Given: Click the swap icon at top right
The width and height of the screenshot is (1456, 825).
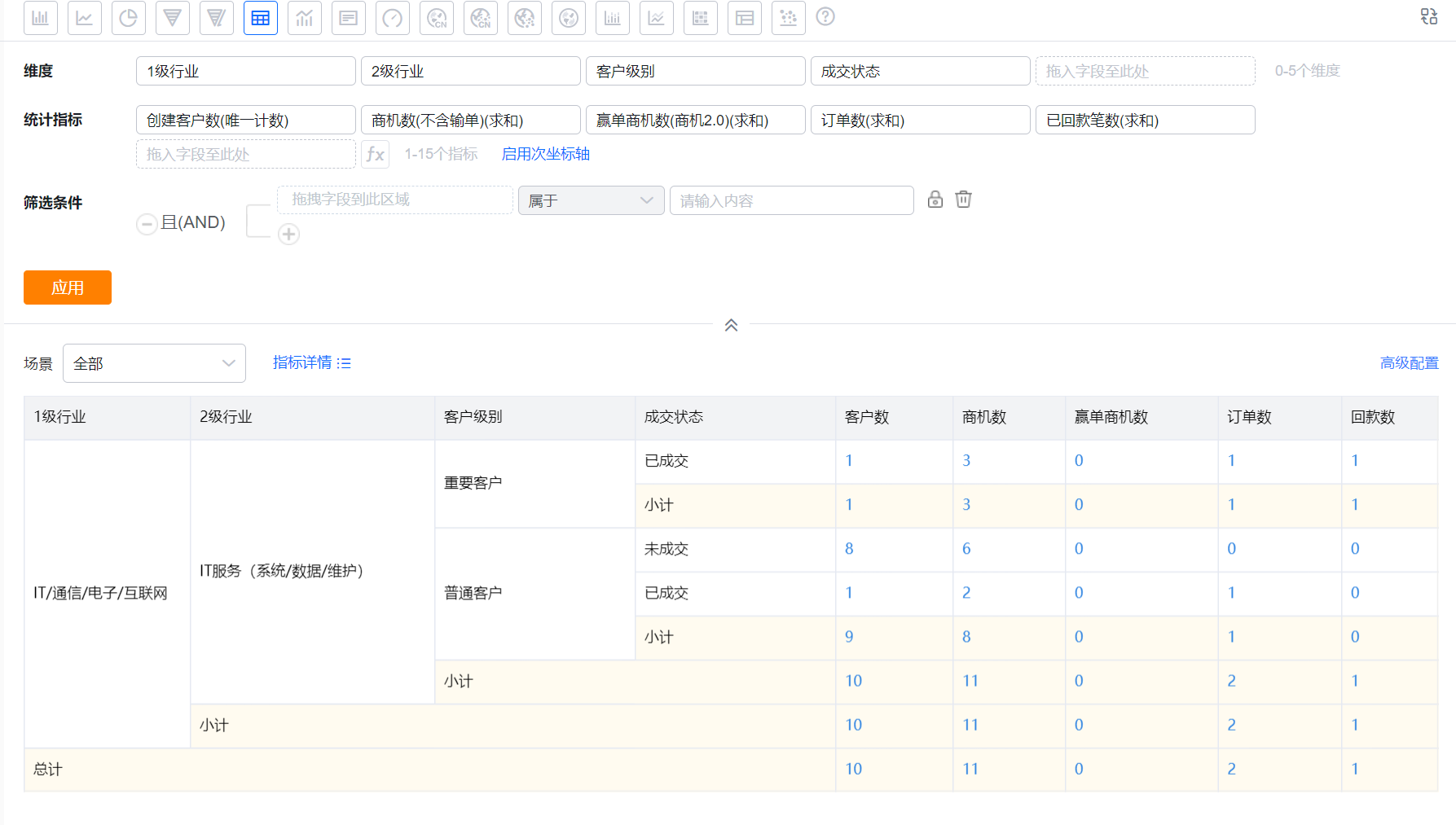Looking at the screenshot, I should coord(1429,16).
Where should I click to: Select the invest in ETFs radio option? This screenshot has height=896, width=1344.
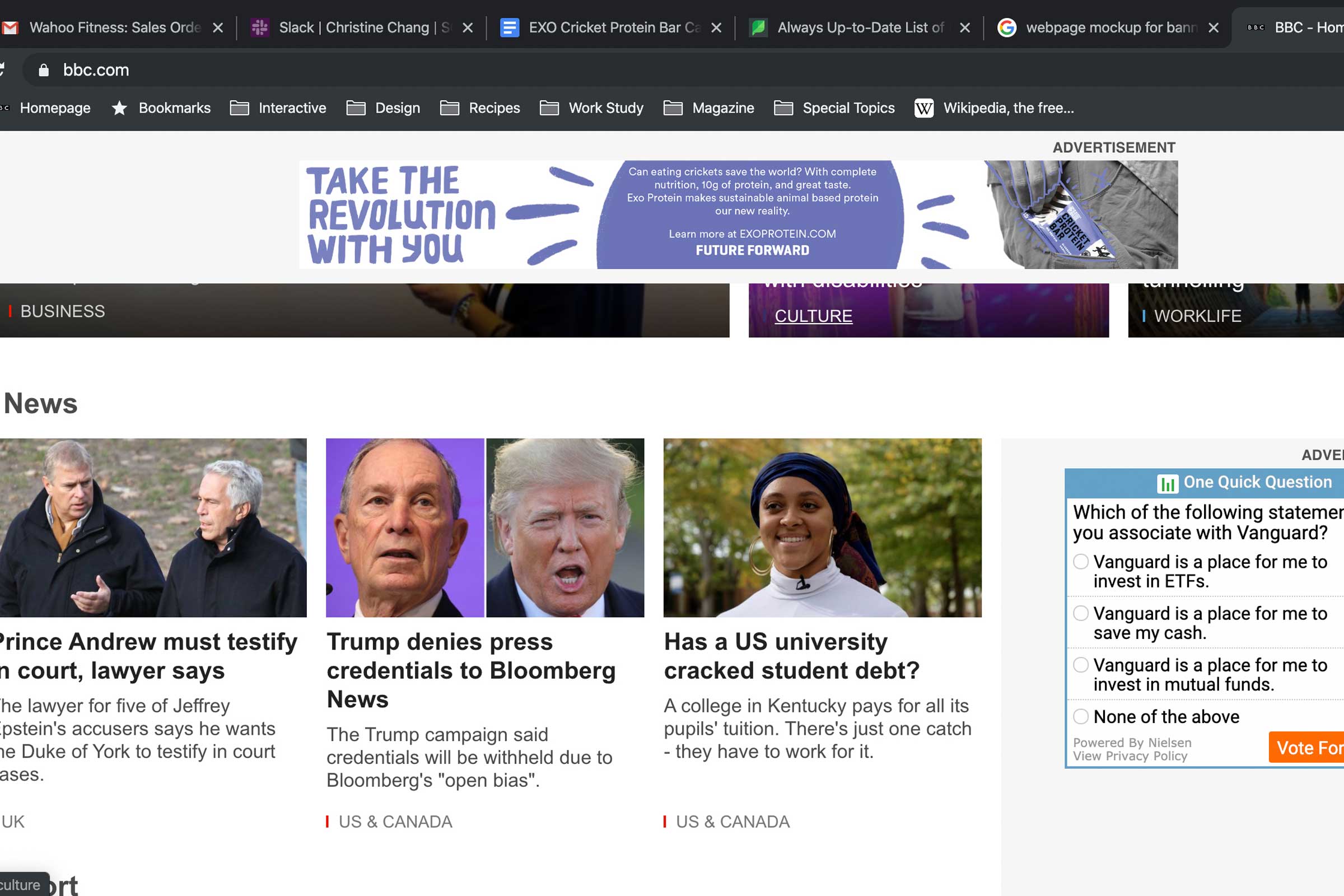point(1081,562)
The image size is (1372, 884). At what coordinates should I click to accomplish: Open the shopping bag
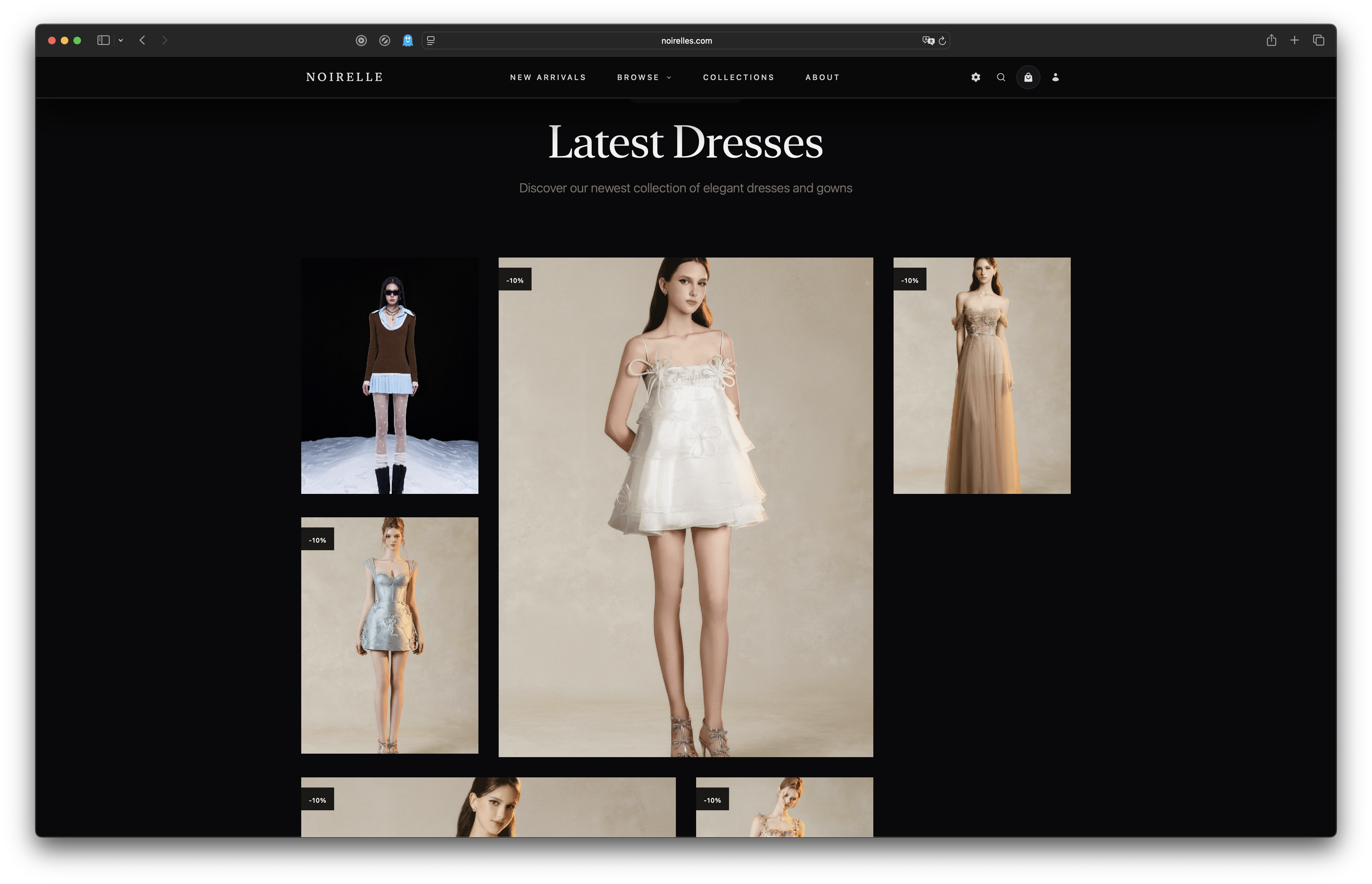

| What you have to do |
The output should be the material above, copied exactly, without its pictures.

| Exercise solution |
Given: Click the swap icon at top right
The width and height of the screenshot is (1456, 825).
Looking at the screenshot, I should coord(1429,16).
Where should I click to: Select the invest in ETFs radio option? This screenshot has height=896, width=1344.
point(1081,562)
The image size is (1372, 884). At what coordinates should I click to accomplish: Open the shopping bag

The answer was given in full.